Pixel coordinate grounding data:
--------------------------------------------------

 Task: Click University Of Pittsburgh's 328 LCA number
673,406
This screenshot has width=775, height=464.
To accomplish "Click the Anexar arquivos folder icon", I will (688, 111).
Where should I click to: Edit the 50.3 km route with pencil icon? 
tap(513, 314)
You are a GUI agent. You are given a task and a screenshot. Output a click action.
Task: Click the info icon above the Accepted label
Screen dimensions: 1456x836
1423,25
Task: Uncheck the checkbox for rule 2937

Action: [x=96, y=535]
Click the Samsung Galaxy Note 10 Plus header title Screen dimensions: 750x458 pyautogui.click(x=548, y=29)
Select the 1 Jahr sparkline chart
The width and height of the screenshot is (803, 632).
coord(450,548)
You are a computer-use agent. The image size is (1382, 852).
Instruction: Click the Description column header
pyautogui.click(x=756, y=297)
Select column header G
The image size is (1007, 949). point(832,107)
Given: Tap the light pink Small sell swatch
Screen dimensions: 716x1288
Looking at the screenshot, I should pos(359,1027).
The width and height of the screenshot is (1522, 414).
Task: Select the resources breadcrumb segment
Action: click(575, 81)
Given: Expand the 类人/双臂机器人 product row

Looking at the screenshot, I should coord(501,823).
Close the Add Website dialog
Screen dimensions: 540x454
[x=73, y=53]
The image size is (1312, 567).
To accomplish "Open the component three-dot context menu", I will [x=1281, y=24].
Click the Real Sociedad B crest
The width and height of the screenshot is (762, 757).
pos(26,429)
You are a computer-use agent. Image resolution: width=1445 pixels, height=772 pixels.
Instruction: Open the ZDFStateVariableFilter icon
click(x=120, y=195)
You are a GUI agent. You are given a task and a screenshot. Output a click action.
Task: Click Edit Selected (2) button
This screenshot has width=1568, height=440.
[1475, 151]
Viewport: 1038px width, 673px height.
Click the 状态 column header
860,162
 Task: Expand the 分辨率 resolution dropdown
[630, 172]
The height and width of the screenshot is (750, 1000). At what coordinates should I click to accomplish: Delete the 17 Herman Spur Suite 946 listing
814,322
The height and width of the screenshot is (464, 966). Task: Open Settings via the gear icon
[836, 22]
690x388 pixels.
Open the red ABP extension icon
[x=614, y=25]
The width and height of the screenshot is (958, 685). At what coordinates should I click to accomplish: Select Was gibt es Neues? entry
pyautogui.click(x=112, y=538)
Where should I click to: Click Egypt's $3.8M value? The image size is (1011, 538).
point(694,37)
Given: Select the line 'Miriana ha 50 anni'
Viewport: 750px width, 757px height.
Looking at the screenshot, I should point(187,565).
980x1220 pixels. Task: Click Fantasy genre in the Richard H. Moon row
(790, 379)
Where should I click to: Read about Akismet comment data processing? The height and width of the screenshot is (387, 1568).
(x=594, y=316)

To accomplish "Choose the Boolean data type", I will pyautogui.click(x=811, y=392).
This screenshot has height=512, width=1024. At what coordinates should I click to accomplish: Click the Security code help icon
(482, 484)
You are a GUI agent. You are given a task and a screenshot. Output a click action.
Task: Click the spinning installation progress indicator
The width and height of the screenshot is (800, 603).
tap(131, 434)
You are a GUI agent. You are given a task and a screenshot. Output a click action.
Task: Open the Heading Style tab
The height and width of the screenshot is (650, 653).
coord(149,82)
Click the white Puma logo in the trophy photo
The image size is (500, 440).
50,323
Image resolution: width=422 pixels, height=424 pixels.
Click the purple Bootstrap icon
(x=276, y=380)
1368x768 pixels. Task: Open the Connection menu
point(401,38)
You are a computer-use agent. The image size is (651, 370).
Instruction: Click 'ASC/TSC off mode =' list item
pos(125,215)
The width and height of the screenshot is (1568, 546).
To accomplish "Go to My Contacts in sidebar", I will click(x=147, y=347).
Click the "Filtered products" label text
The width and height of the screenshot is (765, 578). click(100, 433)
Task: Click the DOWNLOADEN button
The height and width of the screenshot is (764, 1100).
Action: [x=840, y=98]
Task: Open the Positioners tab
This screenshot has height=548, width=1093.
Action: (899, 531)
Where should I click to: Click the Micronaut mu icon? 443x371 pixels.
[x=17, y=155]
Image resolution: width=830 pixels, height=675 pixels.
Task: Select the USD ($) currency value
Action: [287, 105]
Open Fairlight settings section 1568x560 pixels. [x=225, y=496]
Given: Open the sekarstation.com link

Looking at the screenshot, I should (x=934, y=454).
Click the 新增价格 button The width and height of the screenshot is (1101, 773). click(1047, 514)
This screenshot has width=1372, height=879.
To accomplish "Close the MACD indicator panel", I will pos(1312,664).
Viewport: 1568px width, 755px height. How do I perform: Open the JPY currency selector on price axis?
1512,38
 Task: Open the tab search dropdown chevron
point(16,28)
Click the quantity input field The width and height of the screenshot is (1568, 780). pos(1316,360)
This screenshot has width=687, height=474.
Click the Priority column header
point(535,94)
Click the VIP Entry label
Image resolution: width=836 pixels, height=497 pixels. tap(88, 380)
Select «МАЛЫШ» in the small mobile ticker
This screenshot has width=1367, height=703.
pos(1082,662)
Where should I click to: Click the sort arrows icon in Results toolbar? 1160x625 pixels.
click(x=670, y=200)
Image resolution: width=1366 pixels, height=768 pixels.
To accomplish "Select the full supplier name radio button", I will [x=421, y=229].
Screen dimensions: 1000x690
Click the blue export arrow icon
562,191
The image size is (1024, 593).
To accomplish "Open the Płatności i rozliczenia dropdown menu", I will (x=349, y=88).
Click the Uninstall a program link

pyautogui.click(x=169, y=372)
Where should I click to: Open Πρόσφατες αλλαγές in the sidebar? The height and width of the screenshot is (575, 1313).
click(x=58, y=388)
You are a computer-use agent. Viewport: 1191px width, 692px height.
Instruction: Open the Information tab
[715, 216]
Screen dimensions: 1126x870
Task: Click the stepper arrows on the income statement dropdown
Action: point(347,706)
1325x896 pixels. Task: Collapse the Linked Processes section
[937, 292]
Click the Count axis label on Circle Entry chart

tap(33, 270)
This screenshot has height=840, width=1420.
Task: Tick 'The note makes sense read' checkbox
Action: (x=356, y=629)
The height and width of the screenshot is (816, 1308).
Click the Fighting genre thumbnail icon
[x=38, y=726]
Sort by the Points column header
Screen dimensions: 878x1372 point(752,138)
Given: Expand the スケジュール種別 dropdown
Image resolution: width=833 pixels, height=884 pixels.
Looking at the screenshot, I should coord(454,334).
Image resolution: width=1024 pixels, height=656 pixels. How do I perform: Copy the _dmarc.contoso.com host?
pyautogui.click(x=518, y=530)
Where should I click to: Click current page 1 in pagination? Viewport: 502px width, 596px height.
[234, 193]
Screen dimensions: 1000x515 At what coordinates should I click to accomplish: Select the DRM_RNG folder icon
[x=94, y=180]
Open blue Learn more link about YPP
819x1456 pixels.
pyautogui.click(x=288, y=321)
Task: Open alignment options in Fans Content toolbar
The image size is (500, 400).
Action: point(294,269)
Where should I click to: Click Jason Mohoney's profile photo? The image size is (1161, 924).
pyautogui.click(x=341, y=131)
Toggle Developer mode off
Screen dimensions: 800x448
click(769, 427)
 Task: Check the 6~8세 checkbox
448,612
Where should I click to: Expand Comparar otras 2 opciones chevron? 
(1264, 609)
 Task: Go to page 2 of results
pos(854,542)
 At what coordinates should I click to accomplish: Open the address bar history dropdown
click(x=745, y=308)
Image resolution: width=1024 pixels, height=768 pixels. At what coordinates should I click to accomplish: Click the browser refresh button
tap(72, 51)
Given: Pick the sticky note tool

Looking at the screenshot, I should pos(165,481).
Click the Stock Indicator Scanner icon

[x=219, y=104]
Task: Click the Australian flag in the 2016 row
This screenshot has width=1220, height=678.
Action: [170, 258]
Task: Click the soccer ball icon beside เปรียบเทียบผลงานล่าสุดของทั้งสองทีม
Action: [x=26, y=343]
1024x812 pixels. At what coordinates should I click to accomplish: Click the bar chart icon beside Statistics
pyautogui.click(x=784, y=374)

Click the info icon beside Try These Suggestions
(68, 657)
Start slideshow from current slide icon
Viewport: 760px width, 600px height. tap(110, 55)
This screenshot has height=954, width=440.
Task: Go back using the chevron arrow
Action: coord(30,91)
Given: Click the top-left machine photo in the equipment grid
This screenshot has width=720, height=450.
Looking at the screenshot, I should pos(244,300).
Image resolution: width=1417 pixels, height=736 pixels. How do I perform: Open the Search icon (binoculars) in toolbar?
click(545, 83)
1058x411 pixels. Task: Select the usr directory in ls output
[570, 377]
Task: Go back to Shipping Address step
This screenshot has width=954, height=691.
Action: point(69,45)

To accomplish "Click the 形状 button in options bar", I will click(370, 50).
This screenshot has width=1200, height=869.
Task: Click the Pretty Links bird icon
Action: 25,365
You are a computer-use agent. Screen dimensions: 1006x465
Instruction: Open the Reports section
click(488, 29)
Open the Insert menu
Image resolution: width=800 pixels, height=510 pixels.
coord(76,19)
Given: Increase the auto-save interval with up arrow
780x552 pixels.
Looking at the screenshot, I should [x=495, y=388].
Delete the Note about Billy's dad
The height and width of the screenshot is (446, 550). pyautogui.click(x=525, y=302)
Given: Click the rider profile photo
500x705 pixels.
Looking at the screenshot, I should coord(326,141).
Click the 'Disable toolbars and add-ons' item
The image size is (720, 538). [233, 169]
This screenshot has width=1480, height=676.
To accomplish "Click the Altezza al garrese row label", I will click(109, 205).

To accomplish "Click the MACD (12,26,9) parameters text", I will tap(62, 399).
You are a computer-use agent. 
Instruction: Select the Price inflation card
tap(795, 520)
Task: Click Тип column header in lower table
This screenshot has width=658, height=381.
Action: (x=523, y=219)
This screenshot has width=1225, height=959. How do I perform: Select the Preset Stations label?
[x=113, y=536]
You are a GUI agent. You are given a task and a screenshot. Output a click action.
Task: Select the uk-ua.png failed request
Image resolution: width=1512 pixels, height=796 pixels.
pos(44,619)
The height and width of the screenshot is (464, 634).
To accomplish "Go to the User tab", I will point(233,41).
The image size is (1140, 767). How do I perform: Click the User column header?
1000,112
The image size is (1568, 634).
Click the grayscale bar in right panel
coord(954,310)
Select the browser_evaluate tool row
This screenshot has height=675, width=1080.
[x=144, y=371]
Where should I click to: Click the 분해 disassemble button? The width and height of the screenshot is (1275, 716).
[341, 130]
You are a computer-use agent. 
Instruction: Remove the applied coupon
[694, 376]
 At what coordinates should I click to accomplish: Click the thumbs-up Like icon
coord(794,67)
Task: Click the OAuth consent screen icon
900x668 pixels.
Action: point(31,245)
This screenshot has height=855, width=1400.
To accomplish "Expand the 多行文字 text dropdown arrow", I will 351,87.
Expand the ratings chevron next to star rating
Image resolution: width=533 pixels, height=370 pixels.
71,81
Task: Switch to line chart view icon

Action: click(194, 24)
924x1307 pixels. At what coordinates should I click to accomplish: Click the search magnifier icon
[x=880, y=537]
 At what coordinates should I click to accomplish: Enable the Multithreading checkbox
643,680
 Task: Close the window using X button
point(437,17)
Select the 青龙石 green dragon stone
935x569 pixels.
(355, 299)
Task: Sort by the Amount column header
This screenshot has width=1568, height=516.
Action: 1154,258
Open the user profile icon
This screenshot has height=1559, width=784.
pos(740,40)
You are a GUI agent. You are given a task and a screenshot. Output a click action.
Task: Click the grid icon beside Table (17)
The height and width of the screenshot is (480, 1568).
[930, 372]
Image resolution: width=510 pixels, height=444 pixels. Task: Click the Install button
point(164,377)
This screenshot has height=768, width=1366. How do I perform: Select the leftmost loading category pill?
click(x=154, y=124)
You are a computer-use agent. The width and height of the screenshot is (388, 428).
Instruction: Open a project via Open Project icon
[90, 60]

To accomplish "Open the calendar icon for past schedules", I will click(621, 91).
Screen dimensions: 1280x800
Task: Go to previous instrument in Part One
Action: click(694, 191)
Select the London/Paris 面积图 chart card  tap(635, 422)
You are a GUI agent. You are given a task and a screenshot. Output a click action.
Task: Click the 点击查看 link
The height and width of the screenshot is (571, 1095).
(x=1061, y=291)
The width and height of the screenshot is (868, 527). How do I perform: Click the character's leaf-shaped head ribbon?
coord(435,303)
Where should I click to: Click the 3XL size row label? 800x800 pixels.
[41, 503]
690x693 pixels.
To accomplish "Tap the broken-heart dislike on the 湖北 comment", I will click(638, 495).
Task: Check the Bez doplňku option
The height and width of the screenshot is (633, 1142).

--------------------------------------------------

- Exercise objective -
If a line in the records contains the string "computer", copy it out.

- Output of the exercise -
You are a computer-use agent. The image size is (1382, 852).
You are a computer-use agent. Image resolution: width=1445 pixels, height=772 pixels.
You are a computer-use agent. The image size is (651, 370).
You are a computer-use agent. Viewport: 1191px width, 692px height.
You are a computer-use agent. Screen dimensions: 1006x465
You are a computer-use agent. 
You are a computer-use agent. 
You are a computer-use agent. The width and height of the screenshot is (388, 428).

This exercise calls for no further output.